Work order >>
Where does the string "computer" occur in the entries below? Copy every line where it does.

Dataset records >>
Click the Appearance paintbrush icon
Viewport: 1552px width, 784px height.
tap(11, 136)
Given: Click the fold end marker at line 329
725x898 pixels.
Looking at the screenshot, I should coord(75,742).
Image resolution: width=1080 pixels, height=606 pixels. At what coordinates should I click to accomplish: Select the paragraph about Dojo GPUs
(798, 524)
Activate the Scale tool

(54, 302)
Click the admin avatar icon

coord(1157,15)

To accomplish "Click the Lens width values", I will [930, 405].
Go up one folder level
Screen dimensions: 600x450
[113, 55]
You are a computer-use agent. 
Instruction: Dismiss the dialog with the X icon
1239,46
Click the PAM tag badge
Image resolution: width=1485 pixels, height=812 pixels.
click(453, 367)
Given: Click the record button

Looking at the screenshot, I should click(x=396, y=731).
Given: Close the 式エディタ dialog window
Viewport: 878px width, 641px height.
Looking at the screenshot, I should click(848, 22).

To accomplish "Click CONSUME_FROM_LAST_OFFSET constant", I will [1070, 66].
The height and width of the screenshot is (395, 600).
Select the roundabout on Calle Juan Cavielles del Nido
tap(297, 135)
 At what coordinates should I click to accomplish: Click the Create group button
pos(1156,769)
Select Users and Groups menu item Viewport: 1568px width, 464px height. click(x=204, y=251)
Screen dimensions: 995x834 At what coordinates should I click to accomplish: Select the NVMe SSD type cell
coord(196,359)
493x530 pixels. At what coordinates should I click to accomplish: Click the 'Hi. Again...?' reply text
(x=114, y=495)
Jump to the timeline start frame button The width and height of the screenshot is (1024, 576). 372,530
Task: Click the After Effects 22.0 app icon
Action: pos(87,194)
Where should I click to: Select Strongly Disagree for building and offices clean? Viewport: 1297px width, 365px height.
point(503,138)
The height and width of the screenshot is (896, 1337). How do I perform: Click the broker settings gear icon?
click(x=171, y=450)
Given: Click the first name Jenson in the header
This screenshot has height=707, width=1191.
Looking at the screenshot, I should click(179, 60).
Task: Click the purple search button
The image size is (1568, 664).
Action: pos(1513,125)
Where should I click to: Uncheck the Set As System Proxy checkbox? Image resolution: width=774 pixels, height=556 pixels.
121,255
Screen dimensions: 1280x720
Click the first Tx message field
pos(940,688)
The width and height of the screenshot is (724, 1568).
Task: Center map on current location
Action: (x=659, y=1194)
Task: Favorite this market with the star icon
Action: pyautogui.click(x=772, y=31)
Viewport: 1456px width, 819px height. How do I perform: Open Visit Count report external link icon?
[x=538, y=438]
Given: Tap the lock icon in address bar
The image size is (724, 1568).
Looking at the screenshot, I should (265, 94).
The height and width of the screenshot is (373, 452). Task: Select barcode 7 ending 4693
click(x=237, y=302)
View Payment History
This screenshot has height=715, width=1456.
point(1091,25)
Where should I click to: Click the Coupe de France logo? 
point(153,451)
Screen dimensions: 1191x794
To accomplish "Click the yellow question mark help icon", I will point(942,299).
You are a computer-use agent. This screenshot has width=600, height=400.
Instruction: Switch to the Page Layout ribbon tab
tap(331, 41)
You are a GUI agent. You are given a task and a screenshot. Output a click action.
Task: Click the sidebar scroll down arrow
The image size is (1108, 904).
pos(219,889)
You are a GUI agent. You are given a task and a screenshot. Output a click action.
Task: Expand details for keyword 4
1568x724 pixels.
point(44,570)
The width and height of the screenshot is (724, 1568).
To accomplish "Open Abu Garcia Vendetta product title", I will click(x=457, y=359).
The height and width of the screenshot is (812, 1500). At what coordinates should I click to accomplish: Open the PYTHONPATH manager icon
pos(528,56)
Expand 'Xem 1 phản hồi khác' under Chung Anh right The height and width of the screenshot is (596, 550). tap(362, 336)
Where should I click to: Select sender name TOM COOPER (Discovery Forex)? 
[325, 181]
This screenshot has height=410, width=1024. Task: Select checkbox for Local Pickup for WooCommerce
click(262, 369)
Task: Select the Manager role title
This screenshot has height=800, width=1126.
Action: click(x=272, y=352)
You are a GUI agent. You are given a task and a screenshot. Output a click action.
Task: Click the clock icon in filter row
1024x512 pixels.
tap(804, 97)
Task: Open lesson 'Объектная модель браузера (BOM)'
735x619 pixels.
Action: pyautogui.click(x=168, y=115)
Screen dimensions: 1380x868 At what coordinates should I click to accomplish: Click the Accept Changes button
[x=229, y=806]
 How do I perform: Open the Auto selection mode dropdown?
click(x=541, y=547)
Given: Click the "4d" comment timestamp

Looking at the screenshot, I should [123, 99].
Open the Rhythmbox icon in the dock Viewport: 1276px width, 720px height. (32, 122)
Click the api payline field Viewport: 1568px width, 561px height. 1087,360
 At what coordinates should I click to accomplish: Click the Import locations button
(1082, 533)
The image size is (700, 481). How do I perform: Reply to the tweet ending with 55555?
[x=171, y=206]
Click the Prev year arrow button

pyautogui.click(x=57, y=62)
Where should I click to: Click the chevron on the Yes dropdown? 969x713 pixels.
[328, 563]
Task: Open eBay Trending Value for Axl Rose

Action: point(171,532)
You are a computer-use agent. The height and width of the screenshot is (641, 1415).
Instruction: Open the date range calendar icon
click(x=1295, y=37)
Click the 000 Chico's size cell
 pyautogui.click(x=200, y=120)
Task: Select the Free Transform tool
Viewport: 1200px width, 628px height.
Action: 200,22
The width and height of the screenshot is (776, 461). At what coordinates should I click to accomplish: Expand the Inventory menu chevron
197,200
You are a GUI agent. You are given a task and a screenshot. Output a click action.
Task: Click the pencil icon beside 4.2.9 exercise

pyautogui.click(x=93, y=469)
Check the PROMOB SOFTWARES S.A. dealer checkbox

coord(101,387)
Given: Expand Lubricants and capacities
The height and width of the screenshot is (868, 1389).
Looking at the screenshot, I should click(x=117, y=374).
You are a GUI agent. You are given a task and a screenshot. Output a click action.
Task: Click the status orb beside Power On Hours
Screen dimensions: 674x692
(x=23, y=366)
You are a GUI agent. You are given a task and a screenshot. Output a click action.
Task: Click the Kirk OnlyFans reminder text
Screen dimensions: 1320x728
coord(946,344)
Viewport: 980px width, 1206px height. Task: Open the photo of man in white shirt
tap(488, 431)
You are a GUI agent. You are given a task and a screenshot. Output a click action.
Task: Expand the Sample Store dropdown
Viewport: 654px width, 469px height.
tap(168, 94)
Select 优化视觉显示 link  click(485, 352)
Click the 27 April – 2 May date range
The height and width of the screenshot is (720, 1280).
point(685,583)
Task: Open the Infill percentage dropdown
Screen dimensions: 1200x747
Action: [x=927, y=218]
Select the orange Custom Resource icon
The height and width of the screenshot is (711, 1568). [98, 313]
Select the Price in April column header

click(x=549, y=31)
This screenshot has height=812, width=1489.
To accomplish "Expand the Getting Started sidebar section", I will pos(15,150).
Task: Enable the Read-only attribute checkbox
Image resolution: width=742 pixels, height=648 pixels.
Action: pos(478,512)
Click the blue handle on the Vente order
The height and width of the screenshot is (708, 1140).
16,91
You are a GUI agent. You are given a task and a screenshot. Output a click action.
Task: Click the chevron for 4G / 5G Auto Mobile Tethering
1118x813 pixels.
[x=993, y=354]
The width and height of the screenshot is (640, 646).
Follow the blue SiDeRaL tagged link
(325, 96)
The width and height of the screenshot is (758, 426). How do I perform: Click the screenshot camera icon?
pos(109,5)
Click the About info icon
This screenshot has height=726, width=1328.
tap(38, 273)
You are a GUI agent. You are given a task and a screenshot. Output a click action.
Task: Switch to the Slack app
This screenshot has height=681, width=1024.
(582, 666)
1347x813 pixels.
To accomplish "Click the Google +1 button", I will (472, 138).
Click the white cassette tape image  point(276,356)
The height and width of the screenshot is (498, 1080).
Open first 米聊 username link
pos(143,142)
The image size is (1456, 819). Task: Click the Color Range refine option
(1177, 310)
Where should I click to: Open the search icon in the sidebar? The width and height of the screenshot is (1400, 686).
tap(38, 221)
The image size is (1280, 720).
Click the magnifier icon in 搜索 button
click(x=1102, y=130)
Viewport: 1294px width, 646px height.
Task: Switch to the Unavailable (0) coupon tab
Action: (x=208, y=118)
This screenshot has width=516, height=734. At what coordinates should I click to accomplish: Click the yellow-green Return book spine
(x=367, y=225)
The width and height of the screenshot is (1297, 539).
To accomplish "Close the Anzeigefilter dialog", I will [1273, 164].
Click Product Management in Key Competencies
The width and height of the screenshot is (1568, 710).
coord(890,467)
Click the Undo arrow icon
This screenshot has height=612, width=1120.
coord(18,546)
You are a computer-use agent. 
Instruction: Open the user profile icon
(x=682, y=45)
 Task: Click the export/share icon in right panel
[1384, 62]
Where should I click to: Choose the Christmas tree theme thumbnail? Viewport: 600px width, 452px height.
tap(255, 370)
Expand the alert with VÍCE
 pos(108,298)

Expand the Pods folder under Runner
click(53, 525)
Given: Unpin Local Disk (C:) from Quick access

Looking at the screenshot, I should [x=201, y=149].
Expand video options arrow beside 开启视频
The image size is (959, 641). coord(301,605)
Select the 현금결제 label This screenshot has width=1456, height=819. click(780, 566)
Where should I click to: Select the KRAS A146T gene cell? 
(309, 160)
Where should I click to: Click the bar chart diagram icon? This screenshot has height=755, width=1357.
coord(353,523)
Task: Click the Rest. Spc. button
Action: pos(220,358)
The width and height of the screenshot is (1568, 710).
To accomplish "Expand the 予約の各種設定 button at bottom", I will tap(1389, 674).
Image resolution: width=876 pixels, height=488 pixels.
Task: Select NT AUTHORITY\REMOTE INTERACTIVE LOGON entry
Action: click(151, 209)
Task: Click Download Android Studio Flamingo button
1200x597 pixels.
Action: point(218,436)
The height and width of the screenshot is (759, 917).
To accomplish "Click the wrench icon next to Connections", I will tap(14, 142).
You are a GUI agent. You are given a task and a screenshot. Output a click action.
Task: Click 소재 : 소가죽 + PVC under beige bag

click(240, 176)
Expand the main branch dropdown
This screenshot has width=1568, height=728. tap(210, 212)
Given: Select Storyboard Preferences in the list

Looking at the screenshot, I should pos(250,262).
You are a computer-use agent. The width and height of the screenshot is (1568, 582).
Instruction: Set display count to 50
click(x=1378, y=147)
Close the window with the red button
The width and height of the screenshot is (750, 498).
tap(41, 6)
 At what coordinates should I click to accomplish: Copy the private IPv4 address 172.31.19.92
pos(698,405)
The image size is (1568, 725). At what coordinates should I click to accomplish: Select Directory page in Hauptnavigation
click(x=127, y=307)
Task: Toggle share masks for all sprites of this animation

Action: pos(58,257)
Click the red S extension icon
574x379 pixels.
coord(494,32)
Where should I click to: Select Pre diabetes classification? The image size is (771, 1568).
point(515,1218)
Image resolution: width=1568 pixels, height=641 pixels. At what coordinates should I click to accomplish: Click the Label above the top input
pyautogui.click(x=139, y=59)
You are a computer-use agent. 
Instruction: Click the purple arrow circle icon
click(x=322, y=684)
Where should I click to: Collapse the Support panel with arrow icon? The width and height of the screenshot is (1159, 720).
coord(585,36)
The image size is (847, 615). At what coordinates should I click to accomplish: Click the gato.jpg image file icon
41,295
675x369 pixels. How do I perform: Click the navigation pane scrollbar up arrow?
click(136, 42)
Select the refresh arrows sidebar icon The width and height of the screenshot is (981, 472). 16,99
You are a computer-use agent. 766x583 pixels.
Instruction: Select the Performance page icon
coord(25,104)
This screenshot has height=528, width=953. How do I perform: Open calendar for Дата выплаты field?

Response to this exercise >>
You are a computer-use agent. 
You are a computer-use agent. This screenshot has width=600, height=400.
You are a computer-use agent. The height and width of the screenshot is (641, 1415).
You are a computer-use agent. 
You are a computer-use agent. The width and height of the screenshot is (1568, 582).
You are a computer-use agent. 
You are a computer-use agent. 766x583 pixels.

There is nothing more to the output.